BUSINESS

Airline Customer Satisfaction Survey Ranks Canadian Carriers Near Bottom

05/10/2017 12:06 EDT | Updated 05/10/2017 12:06 EDT

Amid all the recent bad press that airlines — particularly United — have been receiving, a new survey finds North American passengers are the most satisfied with their airlines that they’ve ever been.

The latest edition of the annual J.D. Power North American Airline Satisfaction Study found passengers scored airlines higher in every category related to customer satisfaction this year, a trend that has been going on for some five years.

air canada westjet

WestJet and Air Canada Rouge airliners at Vancouver International Airport, Richmond, B.C., April 27, 2016. (Photo: The Canadian Press/Bayne Stanley)

“It’s impossible to think about airline customer satisfaction without replaying the recent images of a passenger being dragged from a seat, but our data shows that, as a whole, the airline industry has been making marked improvements in customer satisfaction across a variety of metrics, from ticket cost to flight crew,” J.D. Power’s travel practice lead, Michael Taylor, said in a statement.

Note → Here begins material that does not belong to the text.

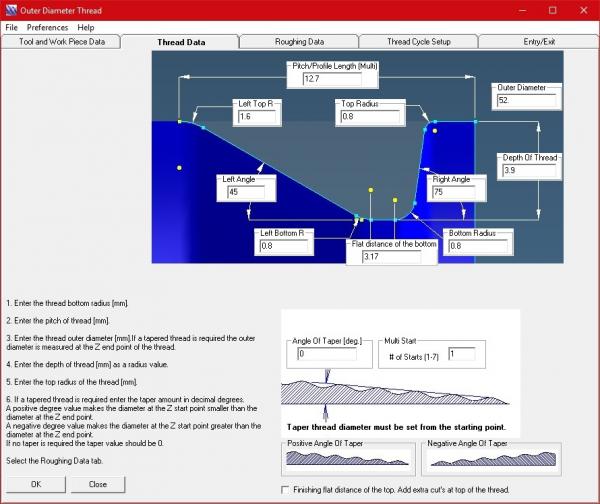Viewport: 600px width, 504px height.
Task: Click the Close button
Action: click(x=98, y=484)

The survey of 11,015 airline passengers wrapped up in March, before the now-infamous incident of a passenger being dragged off a United flight.

airline customer satisfaction

customer satisfaction airlines

Canada’s two largest airlines, Air Canada and WestJet, were laggards in the survey. With a score of 709, Air Canada ranked at the bottom of North America’s traditional carriers. But that score was still up from 681 the previous year.

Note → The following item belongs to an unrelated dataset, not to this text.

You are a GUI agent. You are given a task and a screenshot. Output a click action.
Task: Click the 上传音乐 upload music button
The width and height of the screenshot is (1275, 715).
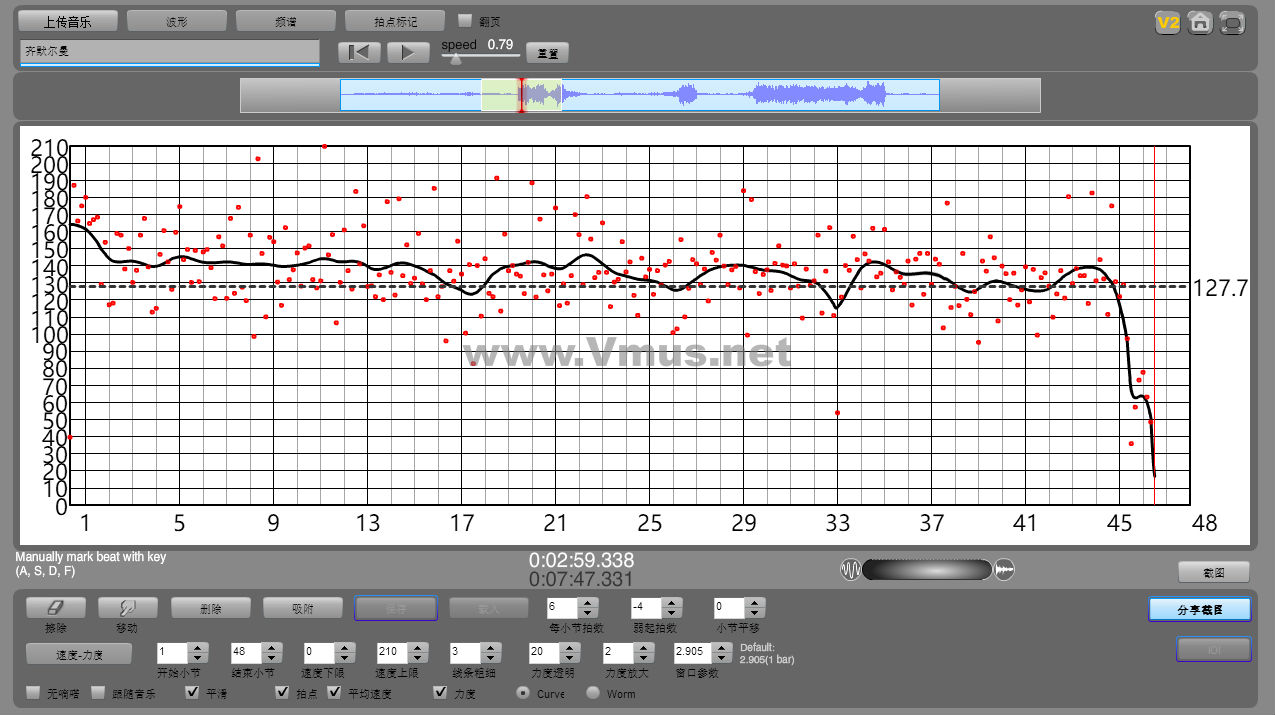coord(69,21)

WestJet came in second-last in the low-cost carrier category, with a score of 736 — up from 723 the year before.

But Taylor noted that airlines overall continue to have significantly lower satisfaction rankings than other services such as hotels and car rental agencies.

“As recent events remind us … airlines have significant room for improvement.”
— Michael Taylor, J.D. Power

United Airlines found itself in the middle of a media firestorm last month when police at Chicago’s O’Hare International Airport dragged a passenger off a flight when he refused to give up his seat for a crew member.

The incident had an immediate impact on the industry. Southwest Airlines announced it would no longer bump overbooked passengers, while United raised the amount of compensation it offers bumped passengers.

The J.D. Power survey found that overbooking has actually “reached historic lows in frequency” — but bumping is the single biggest negative influence on customer satisfaction.